2. 리전 목록에서 GKE 기반 Managed Service for Apache Spark 가상 클러스터의 리전을 선택합니다. 이 리전은 기존 GKE 클러스터가 위치한 리전(다음 항목에서 선택)이어야 합니다.
3. Kubernetes 클러스터 필드에서 찾아보기를 클릭하여 기존 GKE 클러스터가 있는 리전을 선택합니다.
4. (선택사항) Cloud Storage 스테이징 버킷 필드에서 찾아보기를 클릭하여 기존 Cloud Storage 버킷을 선택할 수 있습니다. GKE 기반 Managed Service for Apache Spark은 버킷의 아티팩트를 스테이징합니다. GKE 기반 Managed Service for Apache Spark에서 스테이징 버킷을 만들도록 하려면 이 필드를 무시하세요.
왼쪽 패널에서 노드 풀 구성을 클릭한 후 노드 풀 패널에서 풀 추가를 클릭합니다.
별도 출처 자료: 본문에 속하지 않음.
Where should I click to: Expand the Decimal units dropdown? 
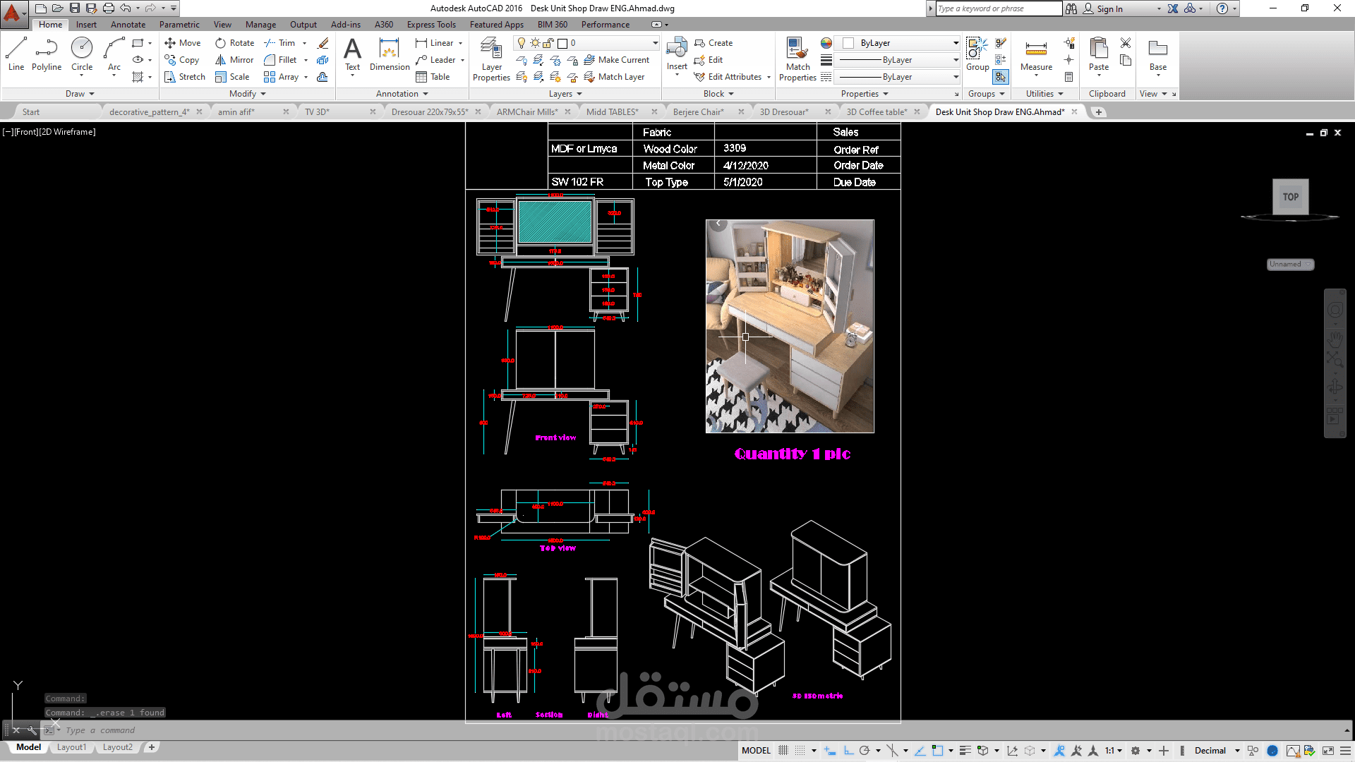(1237, 751)
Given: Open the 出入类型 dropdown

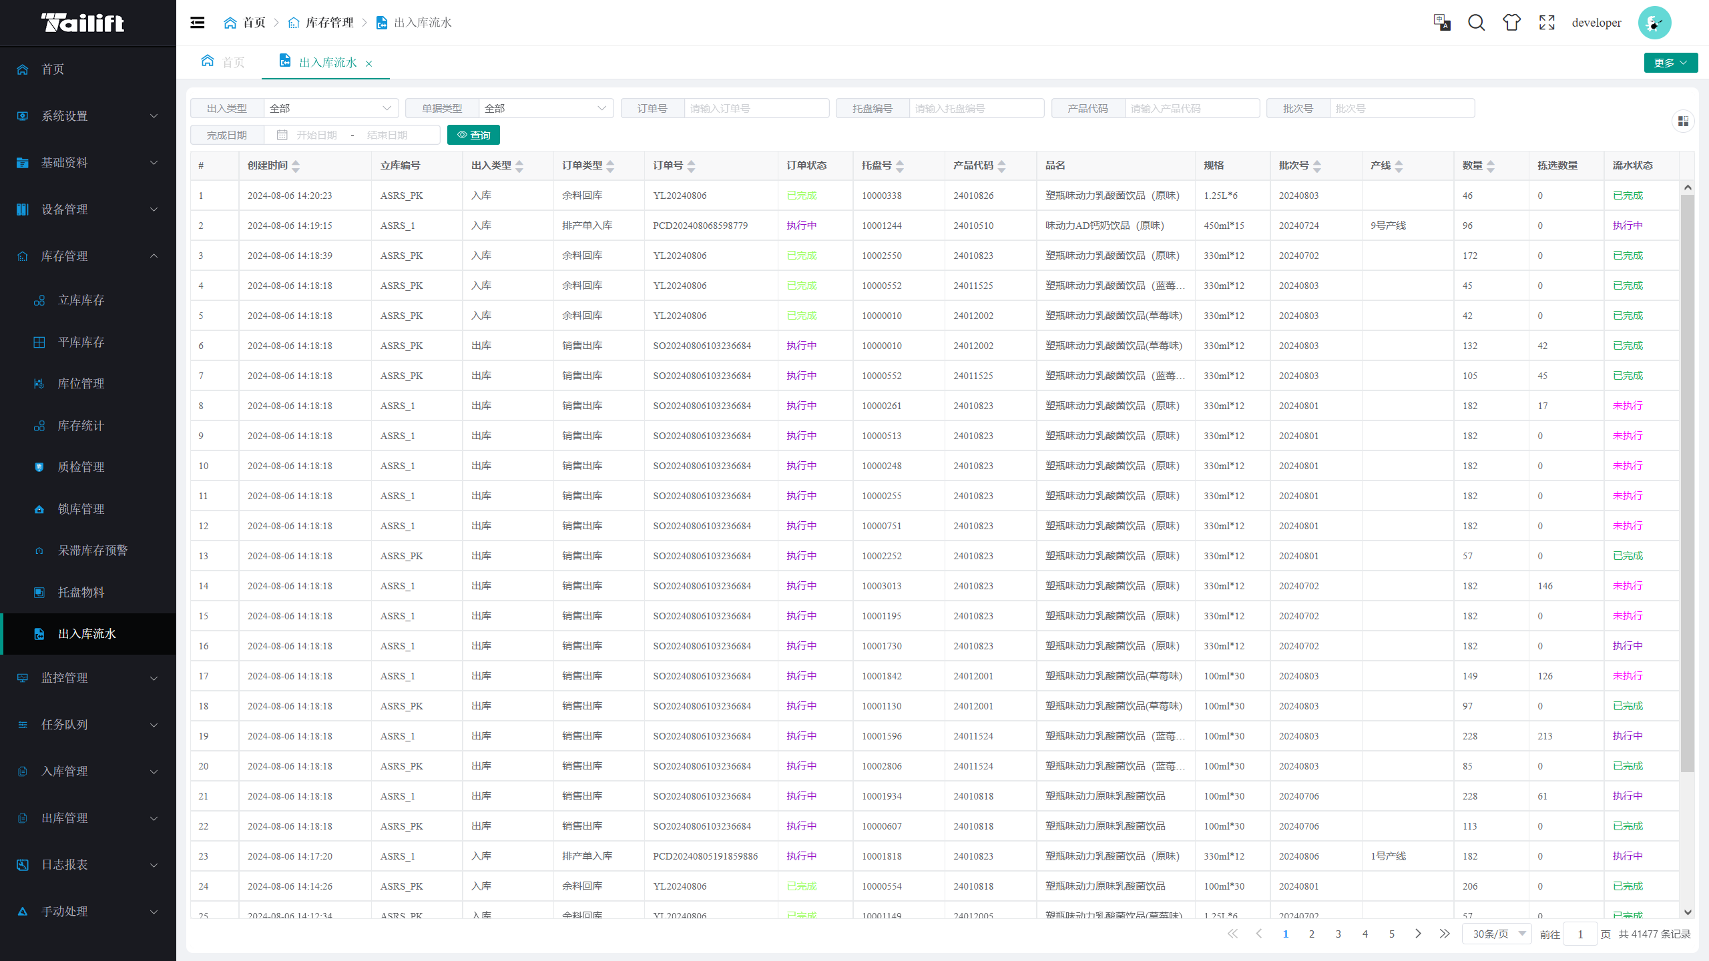Looking at the screenshot, I should click(330, 108).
1. 기존 GKE 기반 Managed Service for Apache Spark 노드 풀을 재사용하려면 다음 안내를 따르세요.
  1. 기존 노드 풀 재사용을 클릭합니다.
  2. 기존 노드 풀 이름을 입력하고 역할을 선택합니다. 노드 풀 최소 하나 이상에 기본 역할이 있어야 합니다.
  3. 완료를 클릭합니다.
2. GKE 기반 Managed Service for Apache Spark 노드 풀을 새로 만들려면 다음 안내를 따르세요.
  1. 새 노드 풀 만들기를 클릭합니다.
  2. 다음 노드 풀 값을 입력합니다.
    - 노드 풀 이름
    - 역할: 노드 풀 최소 하나 이상에 기본 역할이 있어야 합니다.
    - 위치: GKE 기반 Managed Service for Apache Spark 클러스터 리전 내에서 영역을 지정합니다.
    - 노드 풀 머신 유형
    - CPU 플랫폼
    - 선점 가능성
    - 최소: 최소 노드 수
    - 최대: 최대 노드 수. 최대 노드 수는 0보다 커야 합니다.
3. 풀 추가를 클릭하여 노드 풀을 더 추가합니다. 모든 노드 풀에 위치가 있어야 합니다. 노드 풀을 총 4개까지 추가할 수 있습니다.
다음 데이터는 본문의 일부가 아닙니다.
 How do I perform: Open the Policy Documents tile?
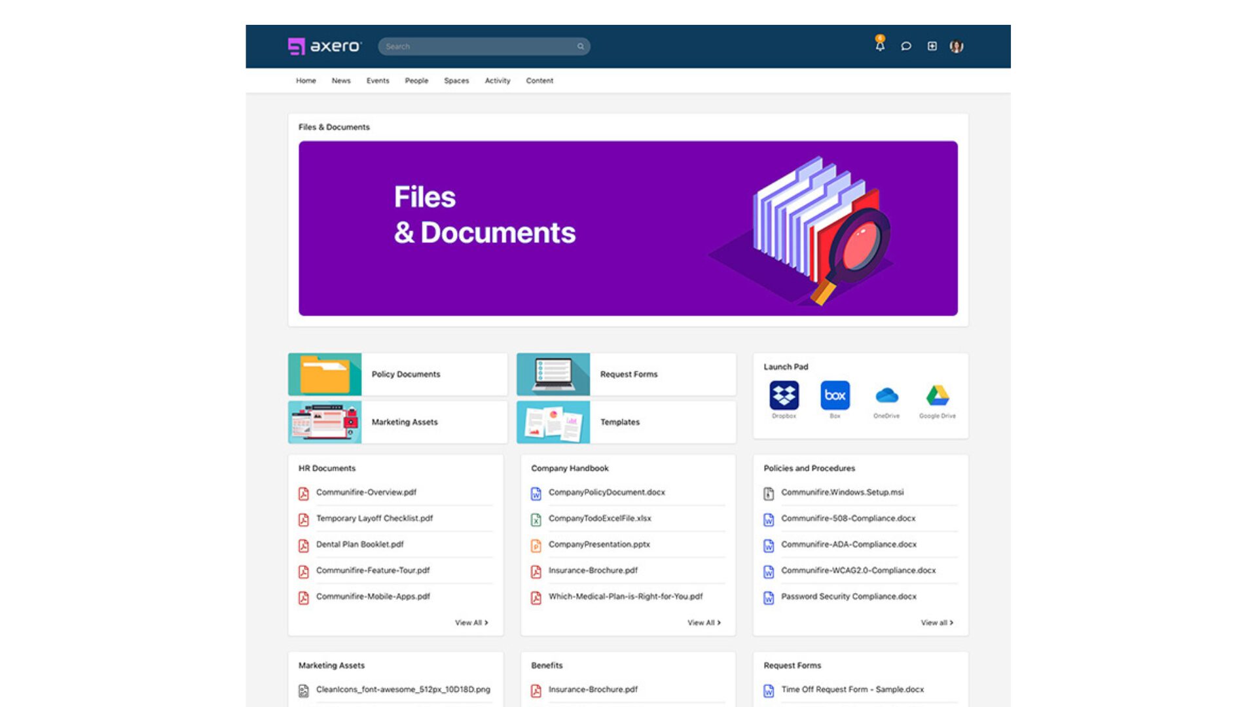pyautogui.click(x=405, y=374)
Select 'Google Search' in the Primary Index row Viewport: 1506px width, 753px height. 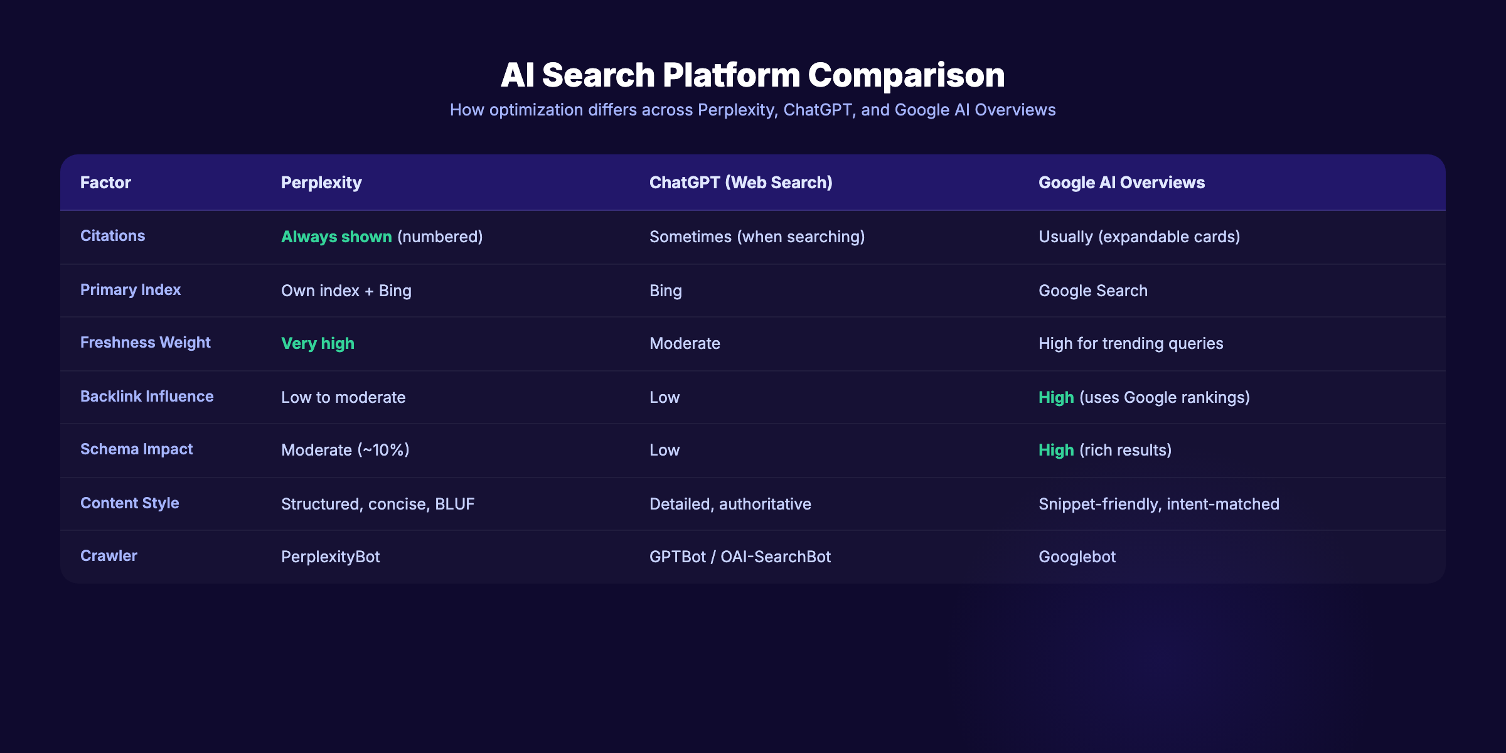tap(1093, 290)
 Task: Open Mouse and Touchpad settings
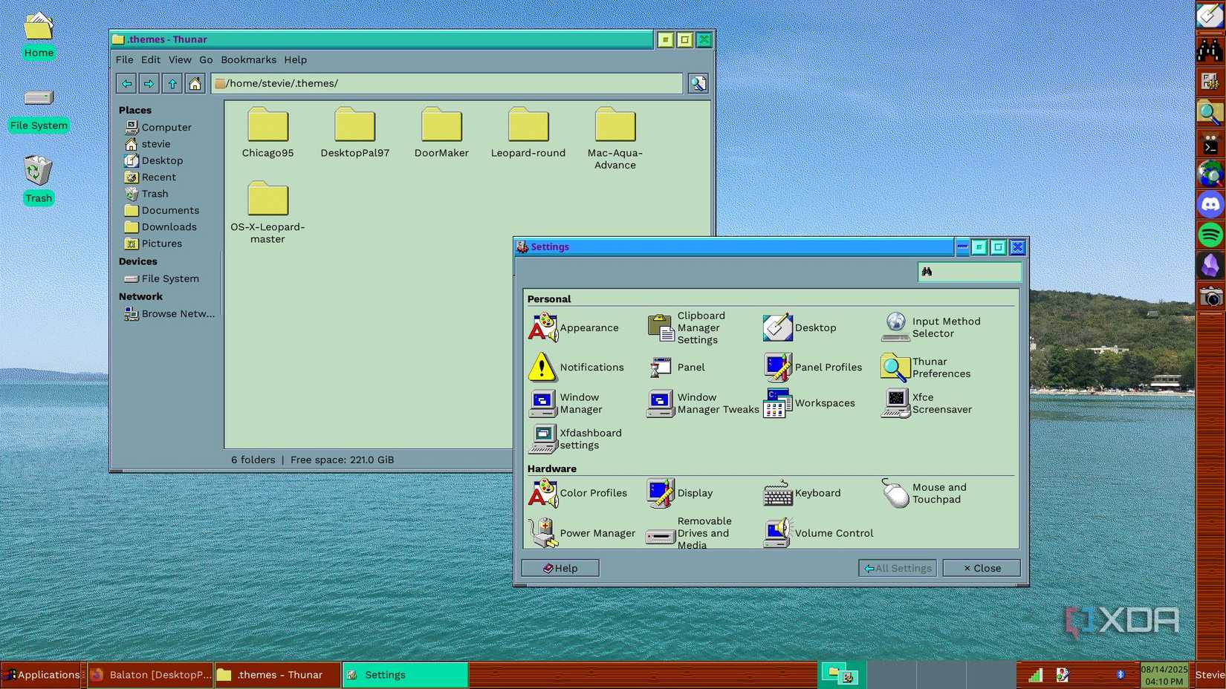(x=929, y=493)
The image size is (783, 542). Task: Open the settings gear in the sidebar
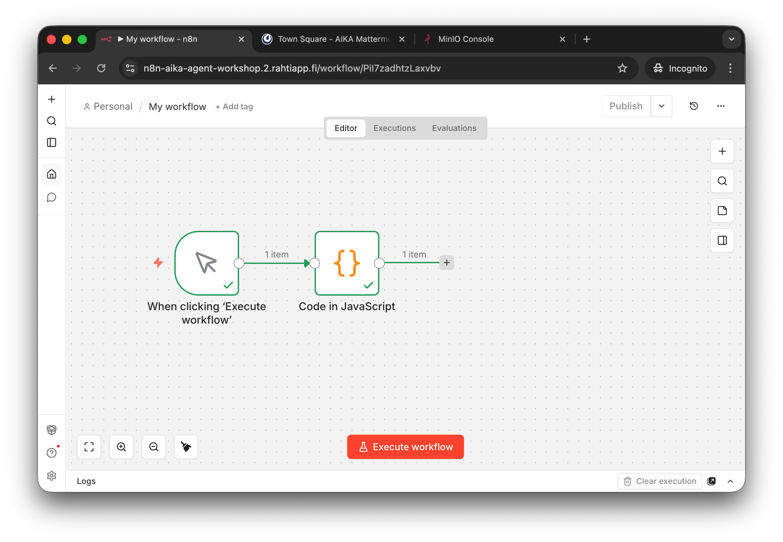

(선택사항) Managed Service for Apache Spark 영구 기록 서버 (PHS)를 사용해 활성 및 삭제된 GKE 기반 Managed Service for Apache Spark 클러스터에 대한 Spark 작업 기록을 확인하도록 설정했다면 클러스터 맞춤설정을 클릭합니다. 그런 후 기록 서버 클러스터 필드에서 PHS 클러스터를 찾아 선택합니다. PHS 클러스터가 GKE 기반 Managed Service for Apache Spark 가상 클러스터와 동일한 리전에 있어야 합니다.
만들기를 클릭하여 Managed Service for Apache Spark 클러스터를 만듭니다. GKE 기반 Managed Service for Apache Spark 클러스터가 클러스터 페이지의 목록에 나타납니다. 클러스터를 사용할 수 있을 때까지 상태는 프로비저닝이고 실행 중으로 변경됩니다.

gcloud

로컬 또는 Cloud Shell에서 환경 변수를 설정한 후 gcloud dataproc clusters gke create 명령어를 실행하여 GKE 기반 Managed Service for Apache Spark 클러스터를 만듭니다.

환경 변수를 설정합니다.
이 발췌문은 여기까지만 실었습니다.